### REQUIREMENT:
Could you return only the lines that run from the line with "How do I perform: Select" through the final line of the data, exactly as they stand?

Dataset entries:
- - - -
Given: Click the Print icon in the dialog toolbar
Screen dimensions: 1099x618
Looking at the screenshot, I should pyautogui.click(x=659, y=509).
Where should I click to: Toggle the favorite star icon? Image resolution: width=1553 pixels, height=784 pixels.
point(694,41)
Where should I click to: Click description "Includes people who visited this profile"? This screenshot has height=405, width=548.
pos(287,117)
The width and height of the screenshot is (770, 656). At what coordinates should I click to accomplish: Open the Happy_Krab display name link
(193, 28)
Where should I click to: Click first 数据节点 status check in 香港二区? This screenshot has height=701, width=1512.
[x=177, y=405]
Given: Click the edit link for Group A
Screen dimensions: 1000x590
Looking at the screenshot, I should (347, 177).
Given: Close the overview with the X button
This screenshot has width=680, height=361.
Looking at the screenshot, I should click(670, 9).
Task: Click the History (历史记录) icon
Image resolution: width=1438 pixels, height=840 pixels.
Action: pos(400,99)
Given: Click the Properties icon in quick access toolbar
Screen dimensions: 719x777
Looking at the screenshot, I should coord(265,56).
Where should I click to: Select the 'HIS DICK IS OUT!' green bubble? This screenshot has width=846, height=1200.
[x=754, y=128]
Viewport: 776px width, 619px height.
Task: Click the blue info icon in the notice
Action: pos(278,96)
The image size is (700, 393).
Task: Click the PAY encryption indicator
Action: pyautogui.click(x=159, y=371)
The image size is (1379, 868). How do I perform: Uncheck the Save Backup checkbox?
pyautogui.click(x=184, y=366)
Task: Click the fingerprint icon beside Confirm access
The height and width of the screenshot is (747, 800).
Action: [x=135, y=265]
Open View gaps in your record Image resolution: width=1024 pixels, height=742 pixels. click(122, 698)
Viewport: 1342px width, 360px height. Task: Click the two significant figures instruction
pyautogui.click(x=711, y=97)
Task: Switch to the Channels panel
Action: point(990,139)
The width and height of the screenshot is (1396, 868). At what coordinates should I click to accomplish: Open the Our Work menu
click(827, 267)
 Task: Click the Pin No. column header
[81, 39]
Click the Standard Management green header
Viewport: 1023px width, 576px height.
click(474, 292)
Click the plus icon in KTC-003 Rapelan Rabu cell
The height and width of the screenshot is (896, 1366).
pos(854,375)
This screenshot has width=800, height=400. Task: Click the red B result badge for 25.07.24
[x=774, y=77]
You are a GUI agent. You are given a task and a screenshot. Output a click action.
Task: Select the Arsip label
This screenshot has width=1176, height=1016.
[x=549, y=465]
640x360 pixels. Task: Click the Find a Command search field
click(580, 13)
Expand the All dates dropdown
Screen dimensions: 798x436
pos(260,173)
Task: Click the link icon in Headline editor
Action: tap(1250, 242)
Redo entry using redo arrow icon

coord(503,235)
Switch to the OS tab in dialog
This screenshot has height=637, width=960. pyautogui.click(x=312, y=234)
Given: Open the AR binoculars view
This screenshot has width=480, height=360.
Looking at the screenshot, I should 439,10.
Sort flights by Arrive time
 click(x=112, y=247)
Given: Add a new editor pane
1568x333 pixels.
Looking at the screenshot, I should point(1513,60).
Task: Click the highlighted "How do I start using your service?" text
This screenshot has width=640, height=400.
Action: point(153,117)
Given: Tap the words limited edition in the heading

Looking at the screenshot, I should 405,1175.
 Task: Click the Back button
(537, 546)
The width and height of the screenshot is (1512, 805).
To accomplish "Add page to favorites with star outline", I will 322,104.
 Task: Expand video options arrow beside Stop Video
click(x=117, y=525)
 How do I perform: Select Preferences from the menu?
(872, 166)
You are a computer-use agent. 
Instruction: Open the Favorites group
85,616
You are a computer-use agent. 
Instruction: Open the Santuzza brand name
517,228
- - - -
### EXERCISE RESULT:
 How do I perform: Select Preferences from the menu?
(872, 166)
You are a computer-use agent. 
Instruction: Open the Favorites group
85,616
You are a computer-use agent. 
Instruction: Open the Santuzza brand name
517,228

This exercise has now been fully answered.